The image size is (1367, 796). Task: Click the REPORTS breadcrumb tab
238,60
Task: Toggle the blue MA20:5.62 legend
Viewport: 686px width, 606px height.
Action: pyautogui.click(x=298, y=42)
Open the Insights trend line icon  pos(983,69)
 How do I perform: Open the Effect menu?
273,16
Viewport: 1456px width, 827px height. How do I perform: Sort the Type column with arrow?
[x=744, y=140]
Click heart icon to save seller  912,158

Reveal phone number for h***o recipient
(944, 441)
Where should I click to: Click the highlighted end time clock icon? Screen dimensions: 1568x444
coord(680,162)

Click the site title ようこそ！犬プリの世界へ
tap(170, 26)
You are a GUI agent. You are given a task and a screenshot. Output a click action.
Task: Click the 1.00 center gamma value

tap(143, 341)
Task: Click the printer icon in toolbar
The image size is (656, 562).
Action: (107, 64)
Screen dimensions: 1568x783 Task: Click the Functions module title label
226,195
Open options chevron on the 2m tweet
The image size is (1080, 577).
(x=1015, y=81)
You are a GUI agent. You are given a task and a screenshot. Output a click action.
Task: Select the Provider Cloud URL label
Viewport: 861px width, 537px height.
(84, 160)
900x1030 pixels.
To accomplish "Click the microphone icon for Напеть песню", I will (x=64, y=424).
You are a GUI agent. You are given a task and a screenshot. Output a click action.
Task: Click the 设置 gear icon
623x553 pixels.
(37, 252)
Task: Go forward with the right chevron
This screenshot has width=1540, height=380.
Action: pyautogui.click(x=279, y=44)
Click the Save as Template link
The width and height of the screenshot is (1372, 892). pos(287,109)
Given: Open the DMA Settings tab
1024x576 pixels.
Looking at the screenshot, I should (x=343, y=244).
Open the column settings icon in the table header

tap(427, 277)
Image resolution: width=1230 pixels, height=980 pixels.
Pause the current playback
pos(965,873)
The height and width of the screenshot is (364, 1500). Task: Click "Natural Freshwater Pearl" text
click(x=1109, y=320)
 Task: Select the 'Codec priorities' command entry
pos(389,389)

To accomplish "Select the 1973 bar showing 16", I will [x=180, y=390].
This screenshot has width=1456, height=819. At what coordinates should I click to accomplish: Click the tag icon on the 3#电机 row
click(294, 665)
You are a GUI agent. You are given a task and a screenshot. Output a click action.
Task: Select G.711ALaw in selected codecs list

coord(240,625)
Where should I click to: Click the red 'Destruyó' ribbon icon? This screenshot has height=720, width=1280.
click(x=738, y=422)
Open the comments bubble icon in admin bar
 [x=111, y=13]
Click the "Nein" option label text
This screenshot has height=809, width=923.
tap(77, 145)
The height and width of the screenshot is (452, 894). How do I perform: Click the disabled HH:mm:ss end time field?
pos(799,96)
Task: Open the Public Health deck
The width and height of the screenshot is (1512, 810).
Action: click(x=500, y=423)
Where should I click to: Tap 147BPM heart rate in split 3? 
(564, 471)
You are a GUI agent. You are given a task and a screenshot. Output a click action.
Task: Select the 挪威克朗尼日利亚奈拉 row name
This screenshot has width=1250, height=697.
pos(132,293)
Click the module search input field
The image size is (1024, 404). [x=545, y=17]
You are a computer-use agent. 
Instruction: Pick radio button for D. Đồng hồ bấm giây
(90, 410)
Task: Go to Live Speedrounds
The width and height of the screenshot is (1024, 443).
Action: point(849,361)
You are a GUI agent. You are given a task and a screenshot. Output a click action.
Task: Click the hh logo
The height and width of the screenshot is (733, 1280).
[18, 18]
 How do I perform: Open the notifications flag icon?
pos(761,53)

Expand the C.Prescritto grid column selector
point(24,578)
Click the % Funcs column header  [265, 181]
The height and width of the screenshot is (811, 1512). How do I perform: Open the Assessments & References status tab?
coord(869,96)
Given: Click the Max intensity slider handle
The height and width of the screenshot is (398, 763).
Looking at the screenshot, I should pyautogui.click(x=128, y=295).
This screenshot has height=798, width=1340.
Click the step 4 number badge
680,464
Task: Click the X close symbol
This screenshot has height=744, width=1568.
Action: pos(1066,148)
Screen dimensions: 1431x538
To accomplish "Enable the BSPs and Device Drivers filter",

****************************************

Convert the entries into a JSON list of strings, one string per line and no strings for blank lines. Begin at the line that contains "Task: Open the Public Health deck" and stop after the line that contains "Action: pos(1066,148)".

RESULT
[
  "Task: Open the Public Health deck",
  "The width and height of the screenshot is (1512, 810).",
  "Action: click(x=500, y=423)",
  "Where should I click to: Tap 147BPM heart rate in split 3? ",
  "(564, 471)",
  "You are a GUI agent. You are given a task and a screenshot. Output a click action.",
  "Task: Select the 挪威克朗尼日利亚奈拉 row name",
  "This screenshot has width=1250, height=697.",
  "pos(132,293)",
  "Click the module search input field",
  "The image size is (1024, 404). [x=545, y=17]",
  "You are a computer-use agent. ",
  "Instruction: Pick radio button for D. Đồng hồ bấm giây",
  "(90, 410)",
  "Task: Go to Live Speedrounds",
  "The width and height of the screenshot is (1024, 443).",
  "Action: point(849,361)",
  "You are a GUI agent. You are given a task and a screenshot. Output a click action.",
  "Task: Click the hh logo",
  "The height and width of the screenshot is (733, 1280).",
  "[18, 18]",
  " How do I perform: Open the notifications flag icon?",
  "pos(761,53)",
  "Expand the C.Prescritto grid column selector",
  "point(24,578)",
  "Click the % Funcs column header  [265, 181]",
  "The height and width of the screenshot is (811, 1512). How do I perform: Open the Assessments & References status tab?",
  "coord(869,96)",
  "Given: Click the Max intensity slider handle",
  "The height and width of the screenshot is (398, 763).",
  "Looking at the screenshot, I should pyautogui.click(x=128, y=295).",
  "This screenshot has height=798, width=1340.",
  "Click the step 4 number badge",
  "680,464",
  "Task: Click the X close symbol",
  "This screenshot has height=744, width=1568.",
  "Action: pos(1066,148)"
]